Ukraine-Krieg: „Hat Putin genug von ihm, ist Prigoschin mit einem Fingerschnippen weg“
Der Einsatz in Bachmut sei für Prigoschin eine Gelegenheit gewesen, seine Loyalität dem Kreml gegenüber zu demonstrieren, sagt Galeotti.
Foto: IMAGO/ITAR-TASSDrohnen über Moskau und ein russischer Präsident, der eine Verbesserung der russischen Luftabwehr fordert.
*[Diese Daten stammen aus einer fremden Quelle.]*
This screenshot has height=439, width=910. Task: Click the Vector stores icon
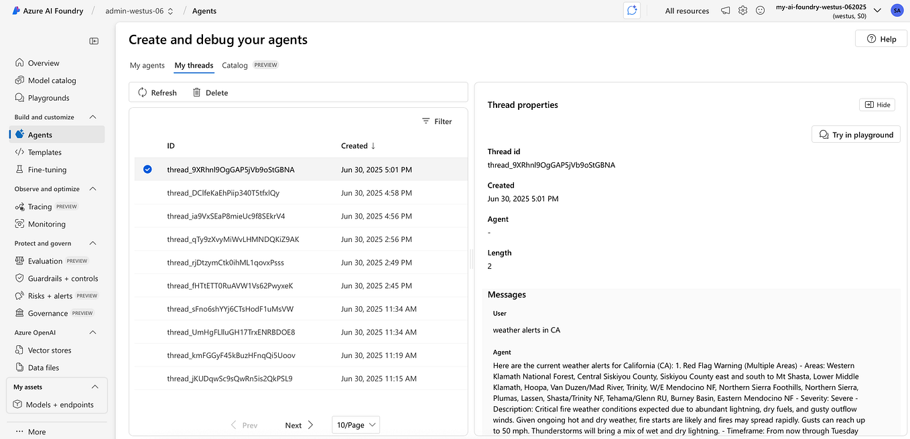click(x=20, y=349)
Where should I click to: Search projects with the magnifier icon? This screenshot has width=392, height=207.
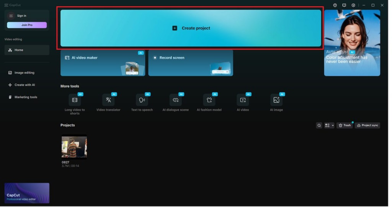click(319, 126)
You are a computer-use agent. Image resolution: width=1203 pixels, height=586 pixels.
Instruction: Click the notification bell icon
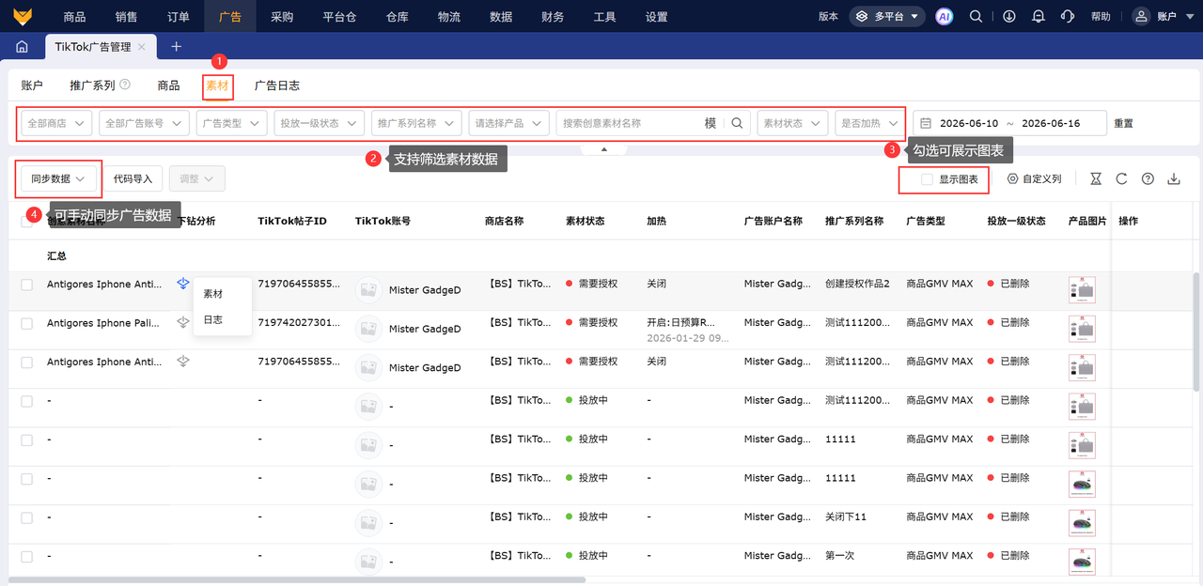[1038, 16]
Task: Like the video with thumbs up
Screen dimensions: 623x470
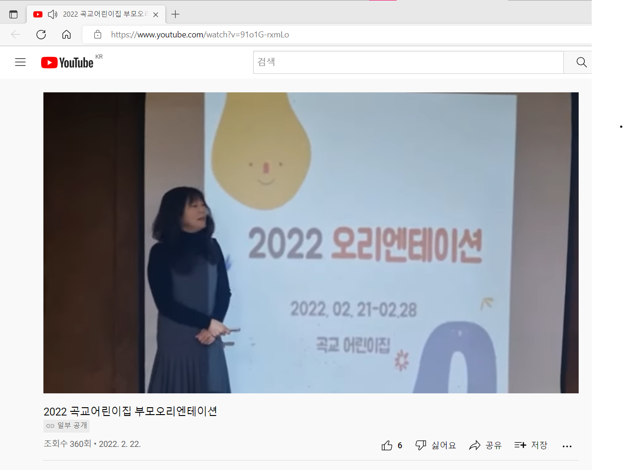Action: 392,445
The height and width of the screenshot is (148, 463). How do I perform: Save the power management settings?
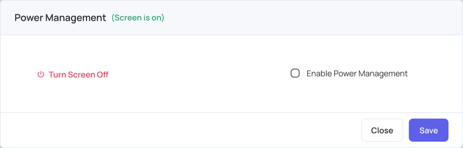click(x=429, y=130)
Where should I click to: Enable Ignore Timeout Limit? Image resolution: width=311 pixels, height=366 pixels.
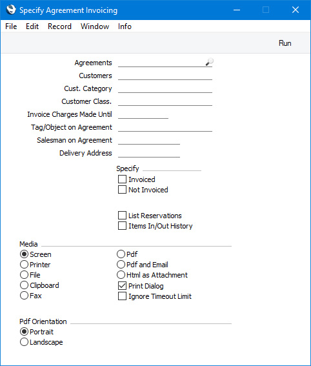click(122, 296)
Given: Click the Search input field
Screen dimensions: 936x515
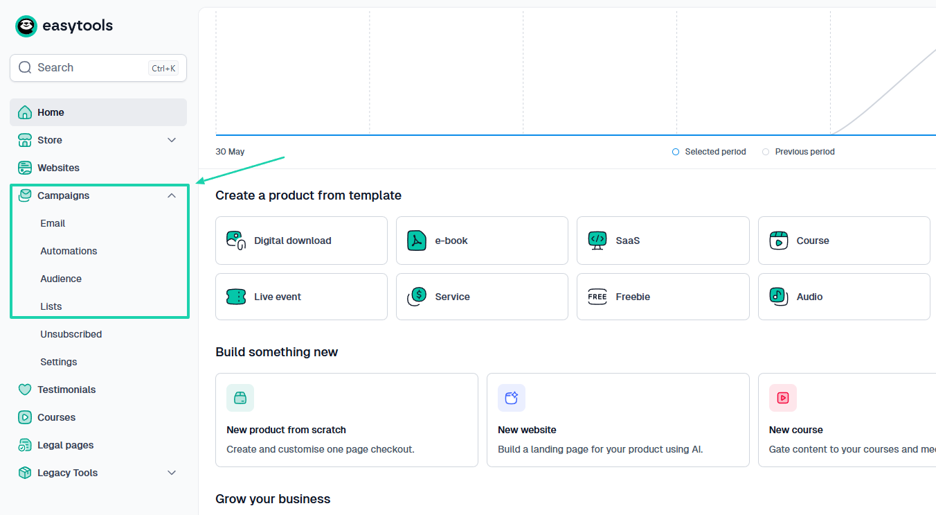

Waren Sie von den Ereignissen zu Beginn der Woche überrascht?
Zum Teil, denn die Angriffe auf russisches Territorium haben zuletzt stark zugenommen: der Drohneneinschlag auf dem Dach des Kremls oder die Attacke in Belgorod. Ein neuer Angriff war also nur eine Frage der Zeit. Dass es dann gleich mehrere Drohnen bis nach Moskau geschafft haben, kam allerdings überraschend. Für Russland ist das enorm peinlich.
In den sozialen Medien gibt es die Theorie, es könnte sich um eine sogenannte False-Flag-Operation des Kremls handeln, um so einen Vorwand für eine neue Mobilisierung zu haben. Was halten Sie davon?
Für mich ist das aus mehreren Gründen unwahrscheinlich. Zum einen waren es, soweit sich das anhand der verfügbaren Bilder beurteilen lässt, ukrainische Drohnen, die dort abgeschossen wurden. Und ich wüsste nicht, warum Russland über mehrere solcher Drohnen verfügen sollte.
Wichtiger jedoch ist die Reaktion des Kremls, der versucht hat, die Vorfälle herunterzuspielen. Man hatte keine passende Erzählung parat. Stattdessen gab es lediglich ein schmallippiges Statement, dass die Luftabwehr größtenteils gut funktioniert und Moskau schon deutlich schlimmeres erlebt hätte. Putin zog dabei sogar eine Parallele zur Invasion Napoleons 1812. Wäre es eine Operation unter falscher Flagge, würde Moskau versuchen, die ganze Sache deutlich mehr aufzubauschen. Und um ein Propaganda-Narrativ aufzubauen, müsste sich der Kreml auch nicht selbst bloßstellen. Er könnte einfach eines erfinden.